1. I have received an eyelash extension consultation with a [Dream Lash Studio] technician. I have provided all information regarding previous services to my eyelashes that may or may not affect the outcome of my service. My technician has explained to me the process s/he recommends for eyelashes and desired results.
2. I have given an accurate account of the questions asked above including all known allergies or prescription drugs or other products I am currently ingesting or topically using.
3. I understand there are potential harmful or negative side effects of the SERVICE(s) to those who have specific medical or skin conditions.

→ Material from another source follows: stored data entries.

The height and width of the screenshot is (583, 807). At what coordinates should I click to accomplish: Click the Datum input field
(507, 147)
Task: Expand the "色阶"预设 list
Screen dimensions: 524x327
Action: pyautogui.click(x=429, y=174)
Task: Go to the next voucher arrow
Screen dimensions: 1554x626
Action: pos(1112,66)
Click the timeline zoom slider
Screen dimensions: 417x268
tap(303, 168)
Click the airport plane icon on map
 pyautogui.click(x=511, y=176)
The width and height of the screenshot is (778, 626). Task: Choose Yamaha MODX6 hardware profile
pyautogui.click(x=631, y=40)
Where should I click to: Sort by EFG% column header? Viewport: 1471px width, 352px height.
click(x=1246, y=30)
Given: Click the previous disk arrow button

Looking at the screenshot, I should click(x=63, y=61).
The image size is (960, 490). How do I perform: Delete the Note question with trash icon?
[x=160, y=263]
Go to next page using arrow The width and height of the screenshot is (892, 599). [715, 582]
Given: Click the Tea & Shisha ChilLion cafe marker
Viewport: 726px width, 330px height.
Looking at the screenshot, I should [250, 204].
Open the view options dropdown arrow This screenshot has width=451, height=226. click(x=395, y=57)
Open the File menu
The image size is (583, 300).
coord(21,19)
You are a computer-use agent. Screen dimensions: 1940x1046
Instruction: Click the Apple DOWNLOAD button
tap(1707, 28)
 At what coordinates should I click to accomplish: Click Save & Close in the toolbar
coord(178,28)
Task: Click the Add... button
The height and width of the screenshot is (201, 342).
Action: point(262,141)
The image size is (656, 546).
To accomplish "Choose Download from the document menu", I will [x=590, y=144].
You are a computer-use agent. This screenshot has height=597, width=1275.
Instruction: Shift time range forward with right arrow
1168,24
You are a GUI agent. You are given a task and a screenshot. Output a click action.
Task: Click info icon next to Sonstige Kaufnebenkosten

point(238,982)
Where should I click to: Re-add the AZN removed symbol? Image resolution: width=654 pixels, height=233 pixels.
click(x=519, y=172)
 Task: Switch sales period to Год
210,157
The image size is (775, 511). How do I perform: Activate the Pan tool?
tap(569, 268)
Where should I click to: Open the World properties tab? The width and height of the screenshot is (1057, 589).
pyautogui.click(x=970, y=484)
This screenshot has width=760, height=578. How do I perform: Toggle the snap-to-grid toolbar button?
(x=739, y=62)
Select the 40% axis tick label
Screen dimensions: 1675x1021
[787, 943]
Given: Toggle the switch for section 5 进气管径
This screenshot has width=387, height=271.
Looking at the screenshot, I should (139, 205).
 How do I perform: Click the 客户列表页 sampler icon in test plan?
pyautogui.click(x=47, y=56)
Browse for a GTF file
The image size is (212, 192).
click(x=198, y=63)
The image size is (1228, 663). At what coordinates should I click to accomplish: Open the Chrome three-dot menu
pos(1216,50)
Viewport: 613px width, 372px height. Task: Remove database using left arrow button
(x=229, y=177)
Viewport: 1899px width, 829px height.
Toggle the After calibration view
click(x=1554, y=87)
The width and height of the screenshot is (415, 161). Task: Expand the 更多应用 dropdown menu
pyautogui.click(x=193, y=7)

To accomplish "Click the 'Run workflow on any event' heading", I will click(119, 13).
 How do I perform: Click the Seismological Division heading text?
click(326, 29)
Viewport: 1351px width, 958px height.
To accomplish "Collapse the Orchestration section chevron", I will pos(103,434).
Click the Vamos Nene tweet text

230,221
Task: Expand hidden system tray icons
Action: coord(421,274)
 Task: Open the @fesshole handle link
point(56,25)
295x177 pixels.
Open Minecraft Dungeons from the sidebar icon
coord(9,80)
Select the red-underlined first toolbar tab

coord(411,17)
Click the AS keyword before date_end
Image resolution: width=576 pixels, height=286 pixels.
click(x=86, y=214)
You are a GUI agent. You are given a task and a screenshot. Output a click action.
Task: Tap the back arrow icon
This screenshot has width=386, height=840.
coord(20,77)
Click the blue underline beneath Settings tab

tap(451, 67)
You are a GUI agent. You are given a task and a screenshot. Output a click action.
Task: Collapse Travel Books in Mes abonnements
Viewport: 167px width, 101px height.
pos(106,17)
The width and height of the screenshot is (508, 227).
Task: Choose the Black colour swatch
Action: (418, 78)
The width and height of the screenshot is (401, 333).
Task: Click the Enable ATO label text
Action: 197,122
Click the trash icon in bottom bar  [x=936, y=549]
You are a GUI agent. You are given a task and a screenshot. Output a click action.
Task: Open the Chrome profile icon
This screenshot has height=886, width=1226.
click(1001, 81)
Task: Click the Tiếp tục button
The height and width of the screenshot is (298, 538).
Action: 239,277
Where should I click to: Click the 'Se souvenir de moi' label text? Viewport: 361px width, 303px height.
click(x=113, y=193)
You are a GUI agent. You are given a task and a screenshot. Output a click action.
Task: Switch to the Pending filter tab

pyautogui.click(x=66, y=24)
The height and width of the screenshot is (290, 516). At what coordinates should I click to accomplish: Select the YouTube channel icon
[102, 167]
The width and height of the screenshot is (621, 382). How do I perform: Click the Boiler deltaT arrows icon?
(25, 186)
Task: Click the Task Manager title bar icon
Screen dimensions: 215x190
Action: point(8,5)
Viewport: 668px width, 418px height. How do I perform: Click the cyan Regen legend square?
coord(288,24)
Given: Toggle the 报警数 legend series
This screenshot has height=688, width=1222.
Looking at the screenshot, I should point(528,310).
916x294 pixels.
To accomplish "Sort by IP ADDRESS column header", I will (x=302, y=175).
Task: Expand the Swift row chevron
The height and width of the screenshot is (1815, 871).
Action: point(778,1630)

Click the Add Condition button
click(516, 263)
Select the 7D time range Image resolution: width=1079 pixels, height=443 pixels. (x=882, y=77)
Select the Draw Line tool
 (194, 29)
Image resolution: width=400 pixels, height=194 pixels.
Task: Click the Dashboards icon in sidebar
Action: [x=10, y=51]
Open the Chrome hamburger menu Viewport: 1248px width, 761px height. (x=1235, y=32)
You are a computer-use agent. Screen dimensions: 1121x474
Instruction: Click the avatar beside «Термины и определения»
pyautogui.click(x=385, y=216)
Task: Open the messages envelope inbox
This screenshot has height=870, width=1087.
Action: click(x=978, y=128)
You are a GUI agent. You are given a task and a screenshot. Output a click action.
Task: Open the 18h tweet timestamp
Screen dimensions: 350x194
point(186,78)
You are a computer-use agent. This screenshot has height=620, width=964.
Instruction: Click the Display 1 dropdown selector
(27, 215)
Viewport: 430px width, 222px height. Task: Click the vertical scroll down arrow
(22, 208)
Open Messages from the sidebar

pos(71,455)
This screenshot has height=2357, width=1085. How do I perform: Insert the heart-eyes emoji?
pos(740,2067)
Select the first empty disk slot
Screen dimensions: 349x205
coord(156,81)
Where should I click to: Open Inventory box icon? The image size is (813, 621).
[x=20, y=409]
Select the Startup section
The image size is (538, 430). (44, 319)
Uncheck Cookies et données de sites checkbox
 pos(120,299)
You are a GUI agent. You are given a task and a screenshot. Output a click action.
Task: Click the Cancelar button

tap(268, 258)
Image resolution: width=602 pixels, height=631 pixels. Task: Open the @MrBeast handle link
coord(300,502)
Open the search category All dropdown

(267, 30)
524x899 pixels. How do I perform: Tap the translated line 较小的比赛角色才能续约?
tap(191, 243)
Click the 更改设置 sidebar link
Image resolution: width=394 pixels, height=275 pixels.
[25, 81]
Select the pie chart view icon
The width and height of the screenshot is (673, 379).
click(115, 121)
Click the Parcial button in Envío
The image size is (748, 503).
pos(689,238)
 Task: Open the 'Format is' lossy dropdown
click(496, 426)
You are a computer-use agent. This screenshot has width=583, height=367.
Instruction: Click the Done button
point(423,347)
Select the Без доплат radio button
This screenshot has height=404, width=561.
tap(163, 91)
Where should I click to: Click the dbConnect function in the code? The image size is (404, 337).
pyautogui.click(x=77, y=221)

4. I understand that even with the utmost of professional care, there are built-in risks (potentially harmful or negative side effects) associated with having artificial eyelashes applied to and/or removed from my existing natural eyelashes and with any and all products used in the application and or removal. These built-in risks include but are not limited to:
● allergic reaction to the glue used to attach the eyelash extensions,
● eye irritation and redness,
● infection,
● discomfort,
● loss of natural lashes,
● blindness,
● disturbance and or disruption of vision,
● premature shedding of natural eyelashes,
● eye irritation, or
● eye pain
5. I fully understand that a reaction can occur at any time, even if I have received this SERVICE(s) on previous occasions. I further understand that if I have any concerns, I will seek medical advice prior to any SERVICE(s).
6. I understand adhesive material (glue) may become dislodged during or after the procedure, which may irritate my eyes or require further follow-up care, at my own expense to prevent damage to my eyes.
7. I understand there is more than one technique for applying artificial lashes to my natural eyelashes, and I will not attribute any liability to [Dream Lash Studio] as a result of this SERVICE or the use and care of these lashes.
8. I have been given aftercare instructions and product recommendations to best care for, preserve and prolong my service results. I will follow the recommendations for a home care regimen that can minimize or eliminate possible negative reactions. If I have additional questions or concerns regarding my SERVICE(s) or suggested home product/post-service care, I will consult with my technician immediately.
9. I have read the above information and if I had any concerns, I have addressed them with my technician.
10. I agree that this constitutes full disclosure, and that it supersedes any pervious verbal or written disclosures. I certify that I have read and fully understand the above information and that I have had sufficient opportunity for discussion to have any questions answered.
I understand the procedure and accept the risks.
11. I give permission to perform the SERVICE(s) we have discussed and will hold my technician and [Dream Lash Studio] harmless from any liability that may result from SERVICE(s). Furthermore, I do not hold my technician or [Dream Lash Studio], responsible for any of my conditions that were present, but not disclosed at the time of this procedure, which may be affected by the SERVICE(s) performed today.
12. I understand that this waiver means that I give up my right to bring any claims including for personal injuries, death, disease, property loss, or any other losses, including but not limited to claims of negligence. I further give up my right to any claim I may have to seek damages, whether known or unknown, foreseen or unforeseen.
13. I understand and agree that the laws of the state of [Washington] shall govern this waiver and release agreement.
14. I understand and confirm that by signing this form, I hereby waive and release [Dream Lash Studio] from any and all claims, of every kind and nature, including claims for personal injuries, death, disease, property loss, or any other losses, including but not limited to claims of negligence. I further give up my right to any claim I may have to seek damages, whether known or unknown, foreseen or unforeseen, arising from or in any way related to the services being provided to me by [Dream Lash Studio]. Such release shall extend to [Dream Lash Studio] successors, agents, officers, predecessors, parent, subsidiary, attorneys, employees, assigns, and representatives.
15. I agree that this Consent Form is legally binding on me, my heirs, legal representatives, and assigns.
16. I am over 18 years of age and have the legal right to sign this consent form on my own behalf.
OR
16b. I am over the age of 18 and as the parent or legal guardian of the named minor, mentioned above, have the legal capacity to sign this release. I have read the above and fully understand the contents. This release is binding upon me, my heirs, and legal representatives
17. I agree that by selecting the "Submit" button, I am signing this Consent electronically. I agree my electronic signature is the legal equivalent of my manual/handwritten signature on this Consent.